Kasus Novel Baswedan belum diungkap secara terang benderang, muncul kasus lain yang menimpa pegawai lembaga anti rasuah tersebut. Tantangan KPK semakin berat. Semakin banyak kasus yang diungkap, semakin besar pula ancaman yang datang dari luar.
Di satu sisi, kita prihatin dengan nasib naas yang dialami pegawai KPK, namun di lain pihak kita mengkhawatirkan kasus ini akan dipolitisasi dan politisasi bisa saja terjadi karena peristiwa itu terjadi di tahun politik.
Perang itu akan diawali dengan membangun opini.

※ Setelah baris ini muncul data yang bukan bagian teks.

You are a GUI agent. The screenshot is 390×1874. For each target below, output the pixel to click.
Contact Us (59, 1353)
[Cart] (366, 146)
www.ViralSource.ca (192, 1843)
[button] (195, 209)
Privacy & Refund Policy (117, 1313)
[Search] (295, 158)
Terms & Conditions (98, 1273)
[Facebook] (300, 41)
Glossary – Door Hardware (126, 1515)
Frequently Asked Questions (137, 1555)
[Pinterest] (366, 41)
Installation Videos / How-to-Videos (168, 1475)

Lalu saling tuding. Kubu yang paling menderita adalah kubu petahana. Karena apa? Karena peristiwa tersebut terjadi di eranya. Jokowi akan dinilai gagal bahkan dapat dituduhkan sebagai pihak dibalik upaya pelemahan KPK. Tuduhan itu bukan menjadi hal yang baru muncul. Sejak kasus Novel pun, Jokowi terbawa-bawa.
Penulis tak mau terjebak dalam perang opini. Apalagi melibatkan diri dalam 'perang' yang bikin dahi berkerut dan hanya mereduksi kewarasan berpikir. Penulis mencoba untuk menarik sebuah kesimpulan sementara. Bahwasannya KPK bukan lagi lembaga yang kebal dari ancaman.

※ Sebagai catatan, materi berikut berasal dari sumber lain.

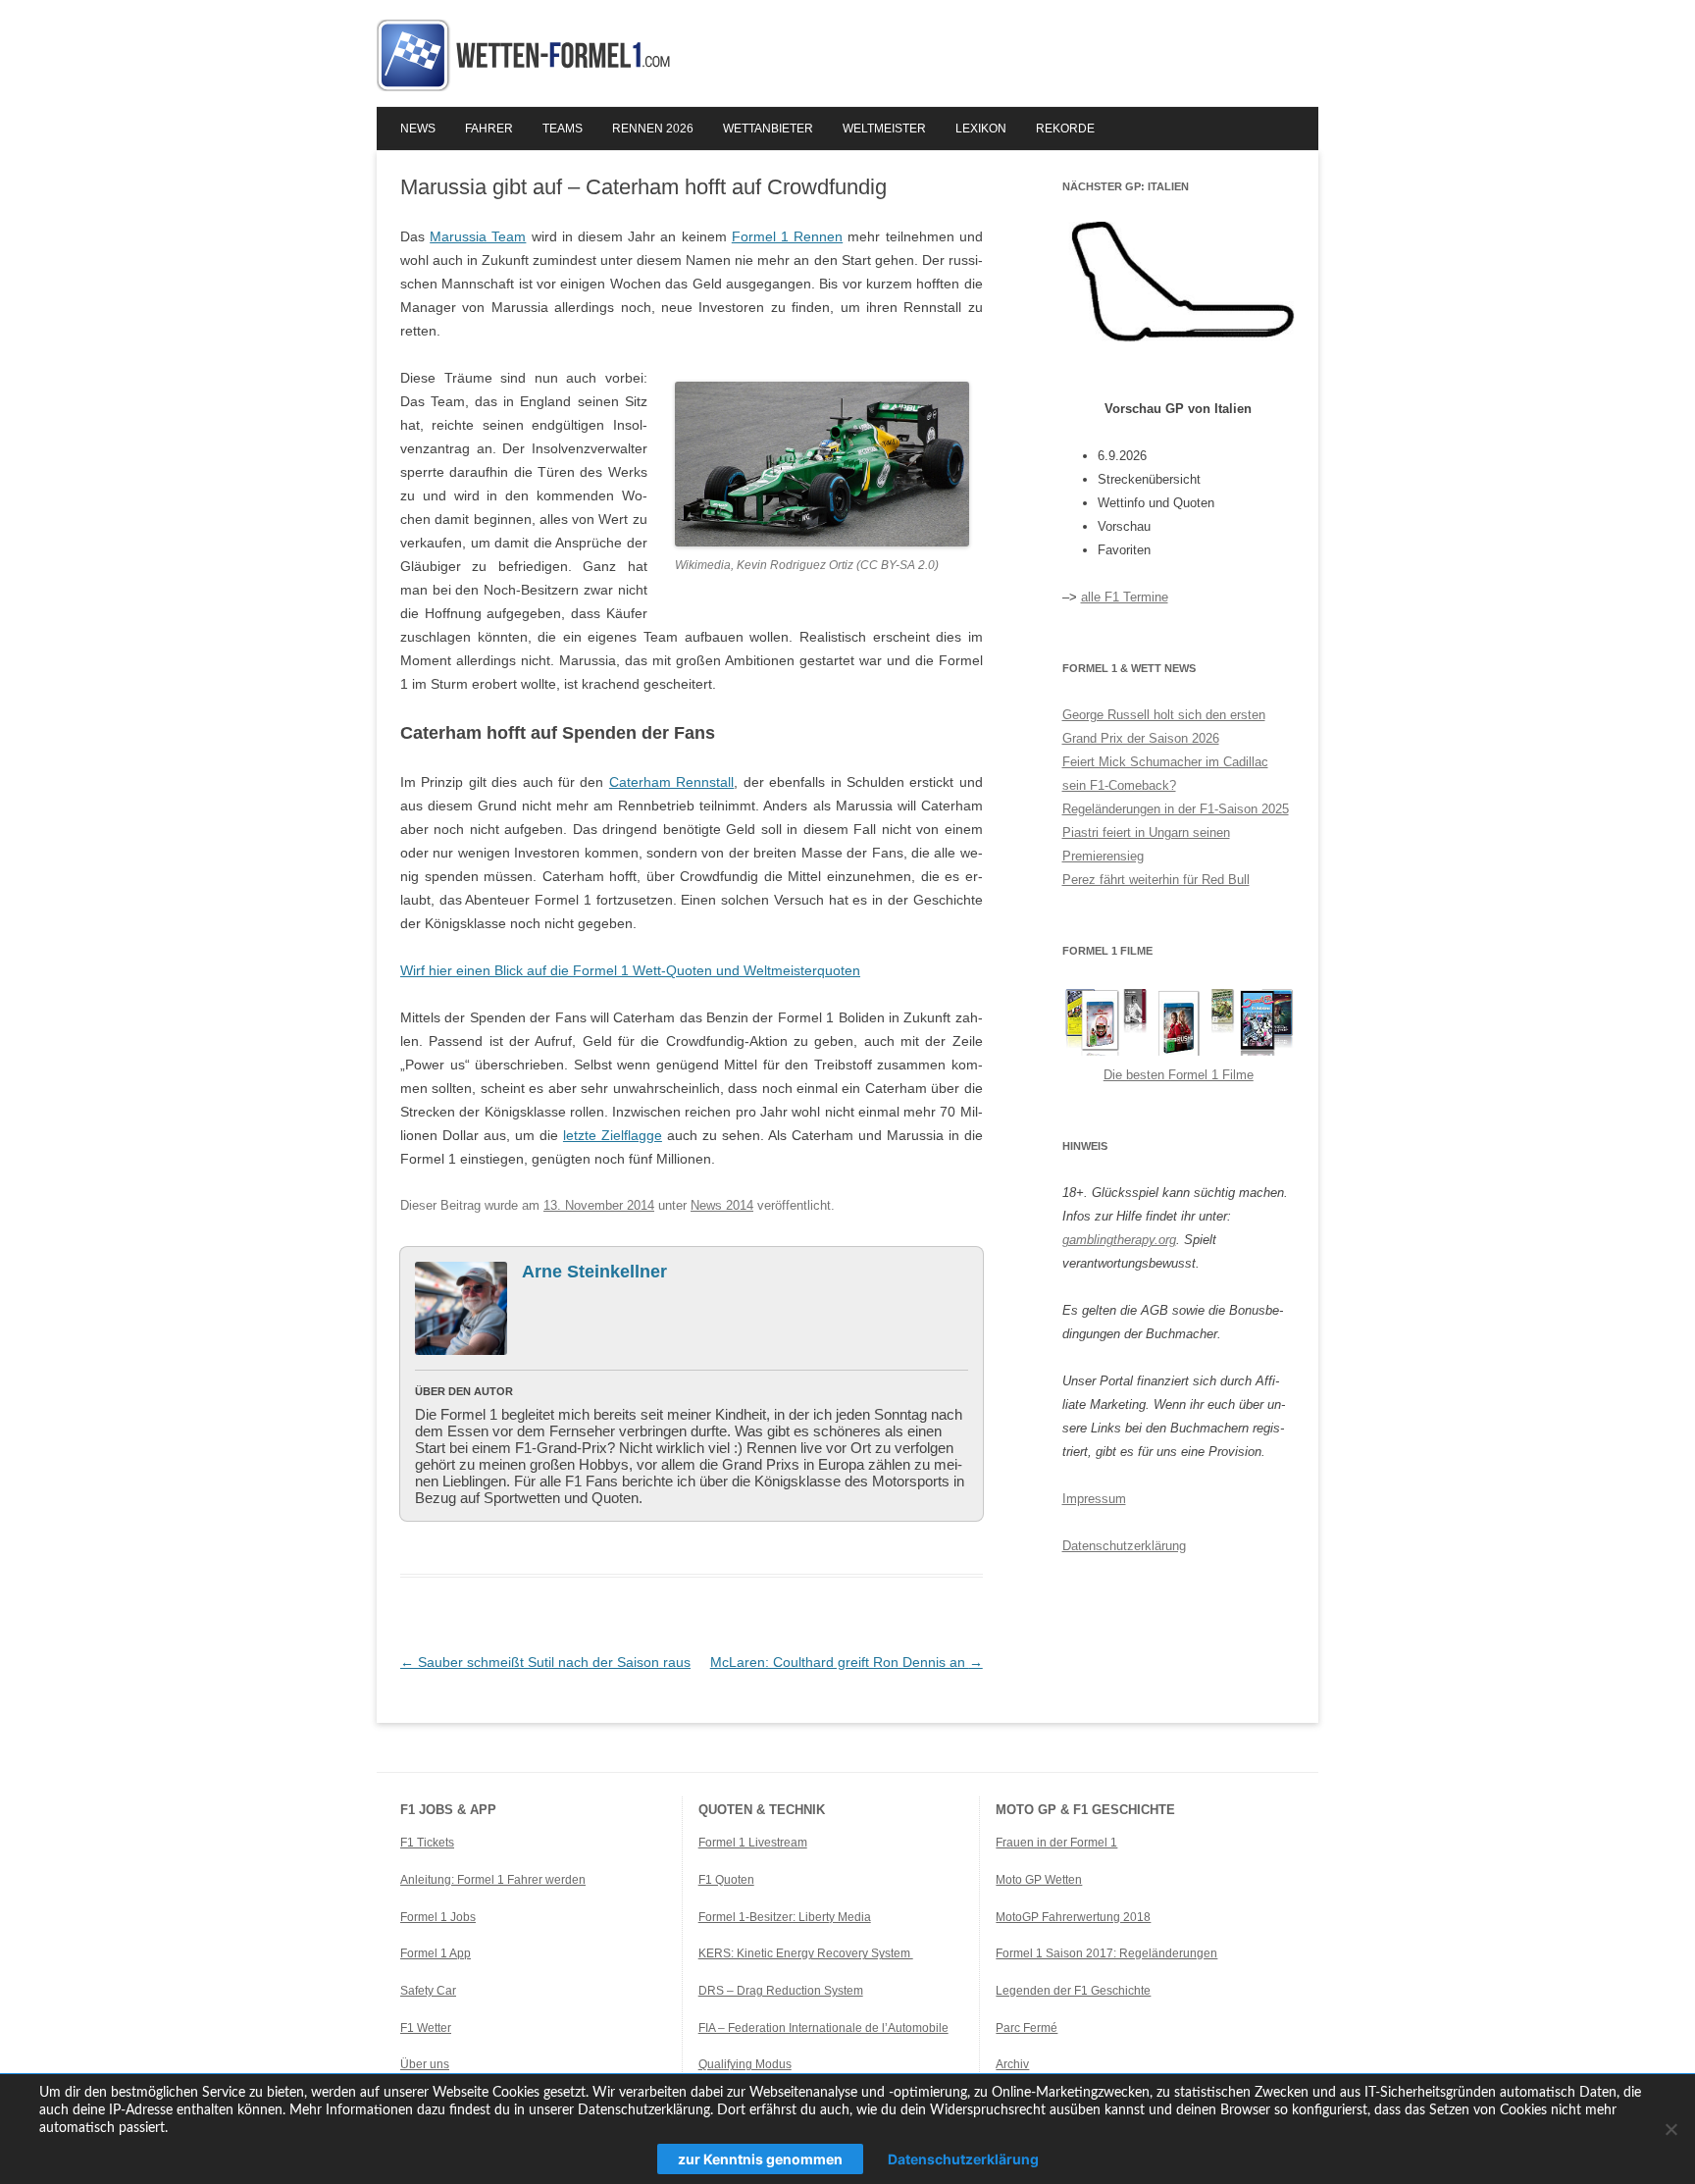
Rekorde (1065, 128)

Ancaman hingga tindakan kekerasan mengindikasikan bahwa KPK dalam situasi darurat atau rawan. Orang, entah siapa (dibalik itu semua), semakin berani bertindak dengan kekerasan secara tak bertanggungjawab. Situasi seperti ini, nyali KPK sedang diuji. Apakah mereka tak gentar dan semakin gagah memerangi koruptor atau sebaliknya?
Ancaman dan teror bukan tanpa sebab. Bila mau jujur ancaman tersebut tak lepas dari keberhasilan KPK mengungkapkan berbagai kasus korupsi. Merujuk pada data Transparancy.org yang dilansir Katadata.co.id (26/12/2018), Indeks Persepsi Korupsi (IPK) Indonesia mengalami peningkatan meskipun bergerak lambat. Artinya apa? Ya, ada keberhasilan KPK di sana. Seberapapun kecil keberhasilan itu. Ini dapat dilihat pada data tahun 2017, IPK Indonesia mencapai 37, naik sebanyak 5 poin dari 32 pada tahun 2012. IPK Indonesia naik satu poin menjadi 38 pada 2018.
Perlu diketahui, IPK mendekati angka 0 menunjukkan korupsi suatu negera semakin tinggi, sebaliknya mendekati angka 100 mengindikasikan sebuah negara semakin bersih dari korupsi.
Secara internasional, IPK Indonesia menempati posisi ke-89 dari 180 negara yang disurvei pada tahun 2018. Kondisi ini menunjukkan ada kenaikan peringkat sebanyak 7 tingkat, jika dibandingkan pada tahun 2017 berada di posisi pada peringkat ke-96 dari 180 negara yang disurvei (Tribunnews.com, 04/02/2019).
Selisih IPK Indonesia dengan Selandia Baru sebagai negara yang memiliki IPK tertinggi (89) mencapai 52 poin, sedangkan dengan Somalia yang berada di juru kunci (9) mencapai 28 poin. Di antara negara Asia Tenggara, IPK Indonesia masih kalah tinggi dibandingkan dengan Singapura, Malaysia dan Brunei Darussalam. Namun, peringkat IPK Indonesia berada di atas Thailand dan Vietnam.
Merujuk pada statistik di atas, IPK Indonesia naik 1 poin (38) pada tahun 2018 dari 37 pada tahun 2017 atau rata-rata naik 1 poin setiap tahunnya sejak 2012. Dengan kata lain, IPK Indonesia mengalami trend positif setiap tahunnya. Kinerja KPK memerangi korupsi positif pula.
Pergerakan IPK Indonesia terbilang lambat disebabkan karena praktek korupsi justeru terjadi di sektor politik dan penegakan hukum. Data Katadata.co.id (04/12/2018) mengungkapkan pejabat atau pegawai negara dan swasta yang terjerat kasus korupsi sepanjang 2004-September 2018 berjumlah 911 orang plus 4 korporasi. Dari total angka tersebut, anggota DPR/DPRD sebanyak 229 orang dan disusul pegawai swasta berjumlah 214 orang serta pejabat pemerintah sebanyak 192 orang.